DATA SHOWN -
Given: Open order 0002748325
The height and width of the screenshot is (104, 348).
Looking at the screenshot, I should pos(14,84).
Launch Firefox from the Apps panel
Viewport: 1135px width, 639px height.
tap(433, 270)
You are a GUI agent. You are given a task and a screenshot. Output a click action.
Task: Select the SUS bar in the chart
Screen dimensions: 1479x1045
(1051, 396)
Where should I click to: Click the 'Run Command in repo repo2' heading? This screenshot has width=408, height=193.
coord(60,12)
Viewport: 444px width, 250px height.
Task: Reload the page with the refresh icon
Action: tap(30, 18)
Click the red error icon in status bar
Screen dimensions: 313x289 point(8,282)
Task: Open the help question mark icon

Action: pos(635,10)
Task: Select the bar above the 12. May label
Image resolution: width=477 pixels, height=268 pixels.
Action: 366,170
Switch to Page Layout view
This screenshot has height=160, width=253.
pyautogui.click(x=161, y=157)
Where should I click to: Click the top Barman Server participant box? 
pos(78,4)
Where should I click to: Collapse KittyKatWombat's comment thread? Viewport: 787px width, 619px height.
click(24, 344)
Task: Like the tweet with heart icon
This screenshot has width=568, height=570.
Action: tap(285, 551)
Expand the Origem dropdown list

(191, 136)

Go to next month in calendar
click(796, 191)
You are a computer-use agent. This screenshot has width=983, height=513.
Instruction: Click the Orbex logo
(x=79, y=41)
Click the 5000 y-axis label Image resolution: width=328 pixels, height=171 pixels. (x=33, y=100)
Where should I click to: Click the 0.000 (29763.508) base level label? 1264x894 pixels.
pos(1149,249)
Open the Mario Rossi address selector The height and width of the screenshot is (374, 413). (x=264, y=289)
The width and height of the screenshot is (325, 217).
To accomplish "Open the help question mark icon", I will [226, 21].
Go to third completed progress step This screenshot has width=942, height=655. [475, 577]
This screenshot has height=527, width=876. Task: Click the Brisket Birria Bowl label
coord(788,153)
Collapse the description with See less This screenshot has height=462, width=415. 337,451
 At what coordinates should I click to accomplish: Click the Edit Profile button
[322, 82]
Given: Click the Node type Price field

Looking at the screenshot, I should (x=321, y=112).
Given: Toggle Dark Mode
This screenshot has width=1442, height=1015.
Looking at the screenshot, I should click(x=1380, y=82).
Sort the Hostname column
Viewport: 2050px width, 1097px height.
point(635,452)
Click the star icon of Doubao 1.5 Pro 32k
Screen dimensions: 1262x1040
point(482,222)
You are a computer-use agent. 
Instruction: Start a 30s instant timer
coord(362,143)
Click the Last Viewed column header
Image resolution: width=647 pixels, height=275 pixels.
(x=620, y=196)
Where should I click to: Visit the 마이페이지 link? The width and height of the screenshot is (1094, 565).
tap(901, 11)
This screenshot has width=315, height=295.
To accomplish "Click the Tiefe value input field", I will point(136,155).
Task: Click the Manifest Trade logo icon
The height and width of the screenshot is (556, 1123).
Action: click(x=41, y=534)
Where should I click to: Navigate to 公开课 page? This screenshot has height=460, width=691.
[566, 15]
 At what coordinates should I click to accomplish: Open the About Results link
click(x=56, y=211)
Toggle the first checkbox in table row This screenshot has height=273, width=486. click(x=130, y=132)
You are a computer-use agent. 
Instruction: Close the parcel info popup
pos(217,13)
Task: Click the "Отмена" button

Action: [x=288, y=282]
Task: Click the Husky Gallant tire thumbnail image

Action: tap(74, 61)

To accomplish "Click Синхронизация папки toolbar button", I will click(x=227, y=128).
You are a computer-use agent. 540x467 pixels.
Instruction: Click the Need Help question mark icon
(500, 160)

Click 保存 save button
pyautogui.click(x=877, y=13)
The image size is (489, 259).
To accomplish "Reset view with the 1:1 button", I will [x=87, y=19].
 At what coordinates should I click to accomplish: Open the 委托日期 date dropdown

PROBLEM DESCRIPTION - From the records above, extract each line exactly as shown.

ANSWER TO THIS EXERCISE -
Given: Open order 0002748325
The height and width of the screenshot is (104, 348).
Looking at the screenshot, I should pos(14,84).
Launch Firefox from the Apps panel
Viewport: 1135px width, 639px height.
tap(433, 270)
You are a GUI agent. You are given a task and a screenshot. Output a click action.
Task: Select the SUS bar in the chart
Screen dimensions: 1479x1045
(1051, 396)
Where should I click to: Click the 'Run Command in repo repo2' heading? This screenshot has width=408, height=193.
coord(60,12)
Viewport: 444px width, 250px height.
Task: Reload the page with the refresh icon
Action: tap(30, 18)
Click the red error icon in status bar
Screen dimensions: 313x289 point(8,282)
Task: Open the help question mark icon

Action: pos(635,10)
Task: Select the bar above the 12. May label
Image resolution: width=477 pixels, height=268 pixels.
Action: 366,170
Switch to Page Layout view
This screenshot has height=160, width=253.
pyautogui.click(x=161, y=157)
Where should I click to: Click the top Barman Server participant box? 
pos(78,4)
Where should I click to: Collapse KittyKatWombat's comment thread? Viewport: 787px width, 619px height.
click(24, 344)
Task: Like the tweet with heart icon
This screenshot has width=568, height=570.
Action: tap(285, 551)
Expand the Origem dropdown list

(191, 136)

Go to next month in calendar
click(796, 191)
You are a computer-use agent. This screenshot has width=983, height=513.
Instruction: Click the Orbex logo
(x=79, y=41)
Click the 5000 y-axis label Image resolution: width=328 pixels, height=171 pixels. (x=33, y=100)
Where should I click to: Click the 0.000 (29763.508) base level label? 1264x894 pixels.
pos(1149,249)
Open the Mario Rossi address selector The height and width of the screenshot is (374, 413). (x=264, y=289)
The width and height of the screenshot is (325, 217).
To accomplish "Open the help question mark icon", I will [226, 21].
Go to third completed progress step This screenshot has width=942, height=655. [475, 577]
This screenshot has height=527, width=876. Task: Click the Brisket Birria Bowl label
coord(788,153)
Collapse the description with See less This screenshot has height=462, width=415. 337,451
 At what coordinates should I click to accomplish: Click the Edit Profile button
[322, 82]
Given: Click the Node type Price field

Looking at the screenshot, I should (x=321, y=112).
Given: Toggle Dark Mode
This screenshot has width=1442, height=1015.
Looking at the screenshot, I should click(x=1380, y=82).
Sort the Hostname column
Viewport: 2050px width, 1097px height.
point(635,452)
Click the star icon of Doubao 1.5 Pro 32k
Screen dimensions: 1262x1040
point(482,222)
You are a computer-use agent. 
Instruction: Start a 30s instant timer
coord(362,143)
Click the Last Viewed column header
Image resolution: width=647 pixels, height=275 pixels.
(x=620, y=196)
Where should I click to: Visit the 마이페이지 link? The width and height of the screenshot is (1094, 565).
tap(901, 11)
This screenshot has width=315, height=295.
To accomplish "Click the Tiefe value input field", I will point(136,155).
Task: Click the Manifest Trade logo icon
The height and width of the screenshot is (556, 1123).
Action: click(x=41, y=534)
Where should I click to: Navigate to 公开课 page? This screenshot has height=460, width=691.
[566, 15]
 At what coordinates should I click to accomplish: Open the About Results link
click(x=56, y=211)
Toggle the first checkbox in table row This screenshot has height=273, width=486. click(x=130, y=132)
You are a computer-use agent. 
Instruction: Close the parcel info popup
pos(217,13)
Task: Click the "Отмена" button

Action: [x=288, y=282]
Task: Click the Husky Gallant tire thumbnail image

Action: tap(74, 61)

To accomplish "Click Синхронизация папки toolbar button", I will click(x=227, y=128).
You are a computer-use agent. 540x467 pixels.
Instruction: Click the Need Help question mark icon
(500, 160)

Click 保存 save button
pyautogui.click(x=877, y=13)
The image size is (489, 259).
To accomplish "Reset view with the 1:1 button", I will [x=87, y=19].
 At what coordinates should I click to accomplish: Open the 委托日期 date dropdown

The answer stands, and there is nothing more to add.